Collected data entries

◇ ◇ ◇ ◇ ◇ ◇ ◇

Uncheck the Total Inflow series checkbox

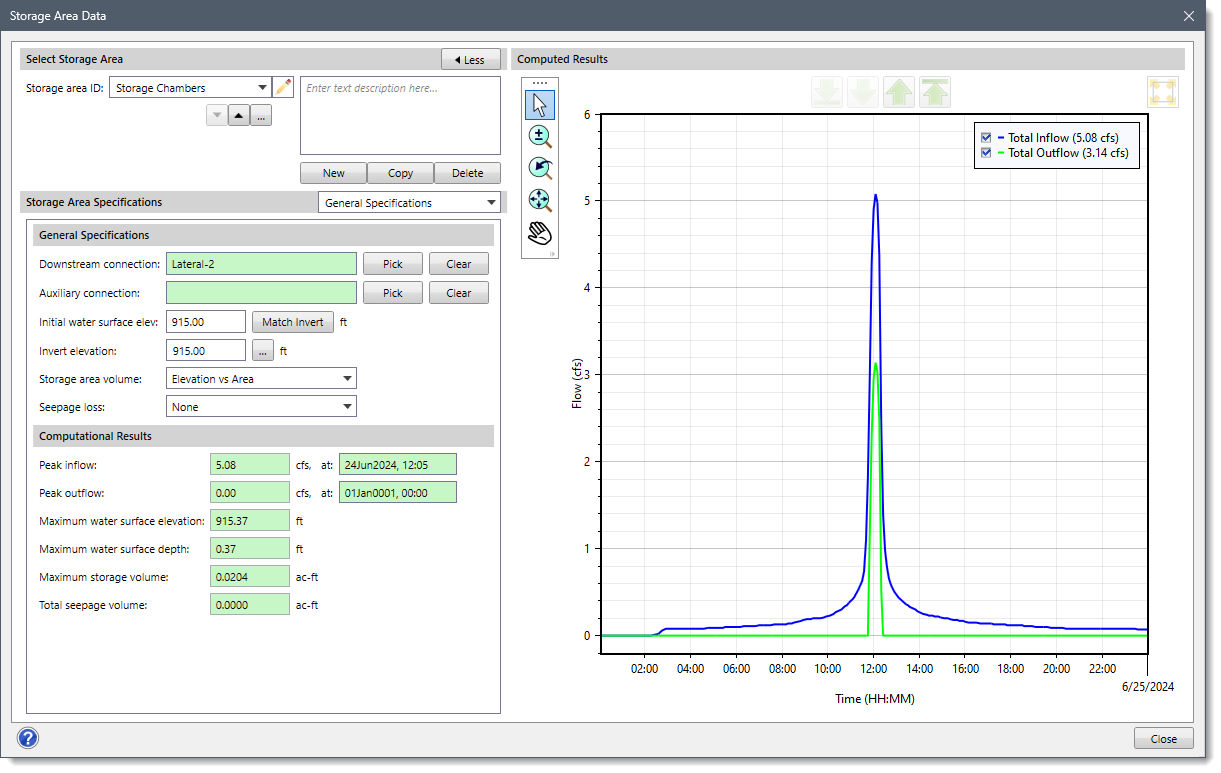coord(987,138)
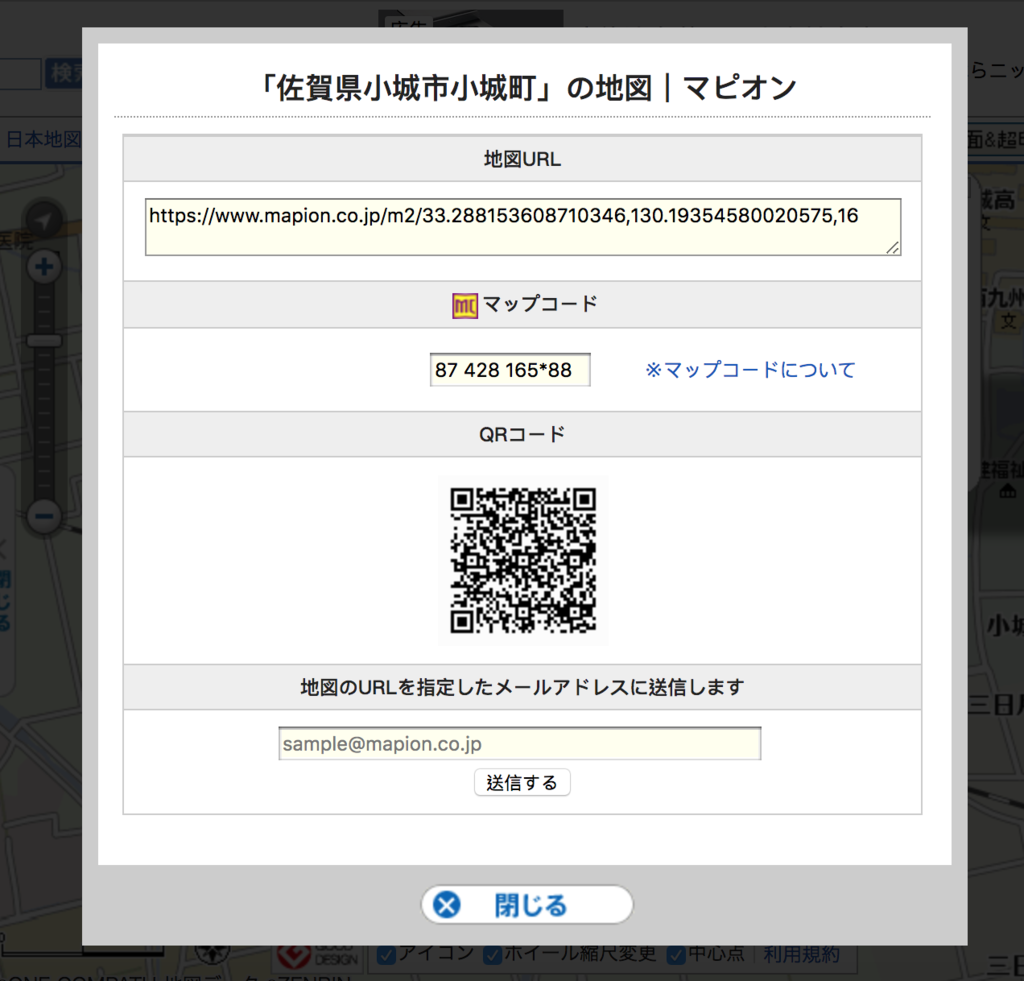Switch to the 日本地図 tab
Viewport: 1024px width, 981px height.
pos(45,139)
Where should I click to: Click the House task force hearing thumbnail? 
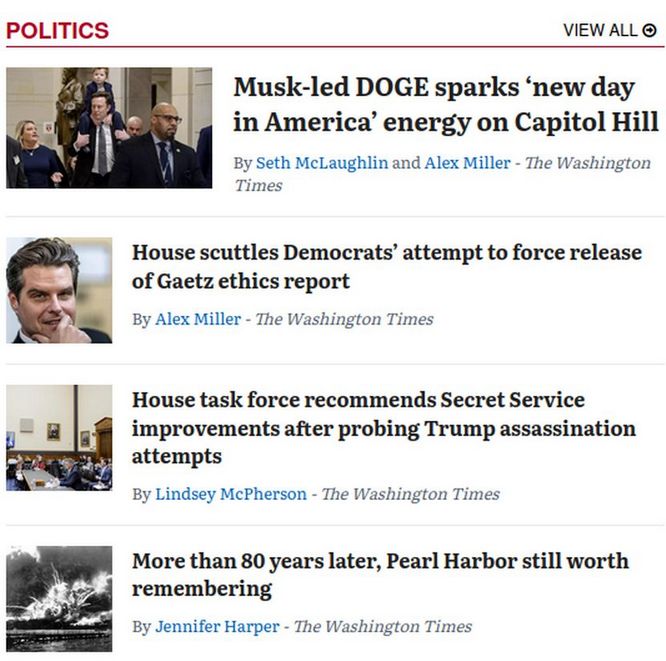[59, 438]
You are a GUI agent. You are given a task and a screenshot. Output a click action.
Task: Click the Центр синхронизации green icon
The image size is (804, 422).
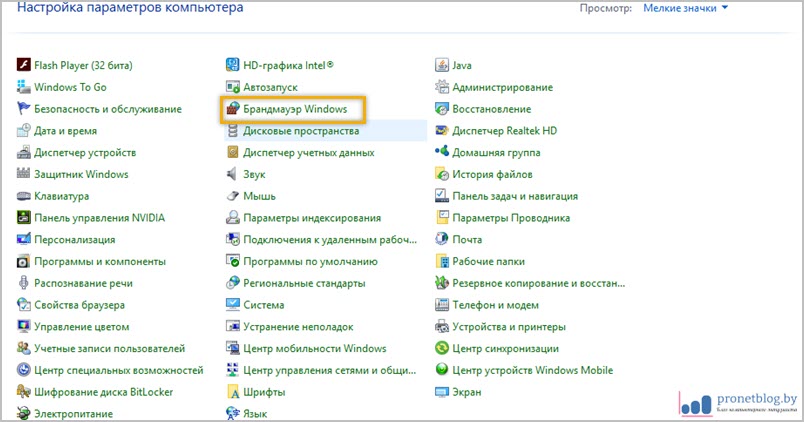[442, 348]
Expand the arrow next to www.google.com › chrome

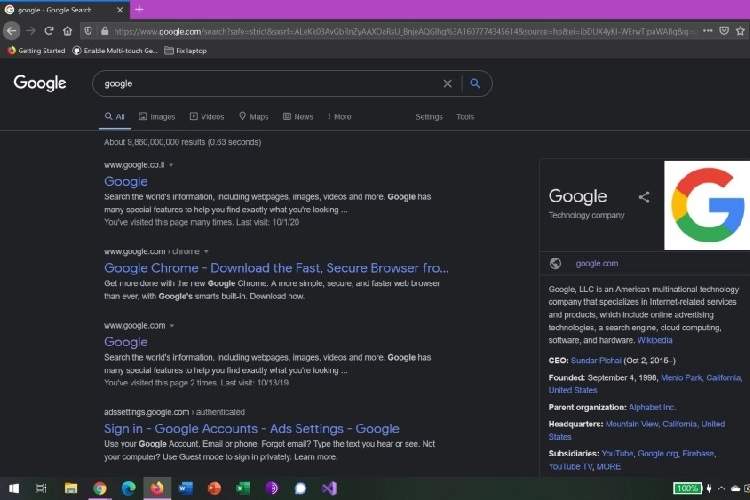pos(206,251)
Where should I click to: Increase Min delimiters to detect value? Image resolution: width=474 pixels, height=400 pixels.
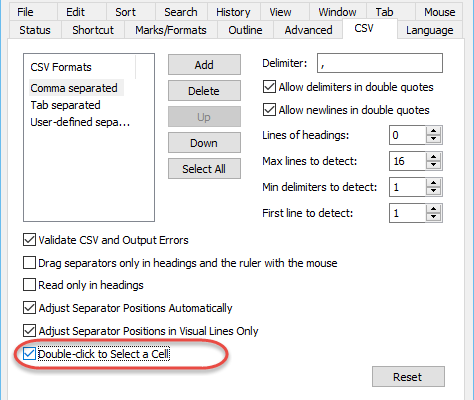tap(433, 183)
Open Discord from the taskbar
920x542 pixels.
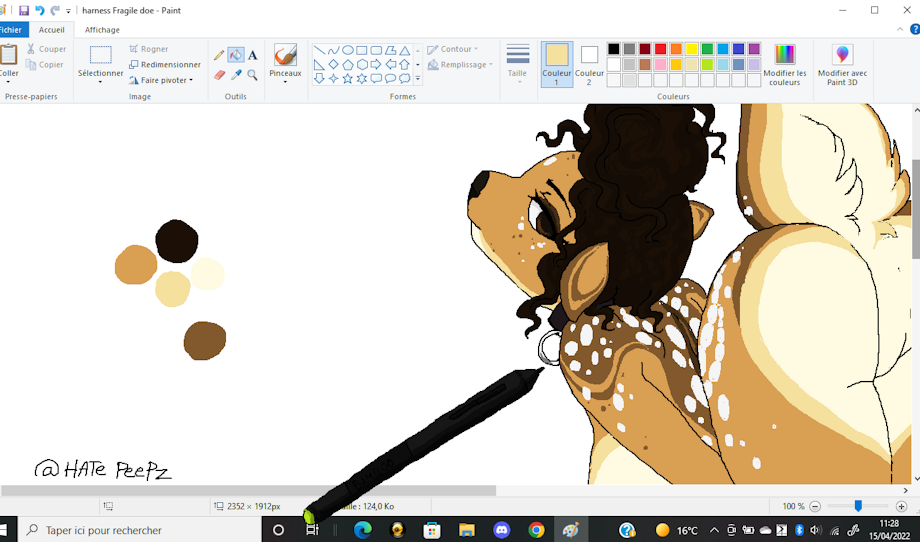click(501, 530)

◇ ◇ ◇ ◇ ◇ ◇ ◇

Copy the lines starting at the line that contains "The image size is (804, 422)." and running to the final line of the entries, inclusive; omit all pictures.

The image size is (804, 422).
[442, 348]
Expand the arrow next to www.google.com › chrome

pos(206,251)
Where should I click to: Increase Min delimiters to detect value? Image resolution: width=474 pixels, height=400 pixels.
tap(433, 183)
Open Discord from the taskbar
920x542 pixels.
click(501, 530)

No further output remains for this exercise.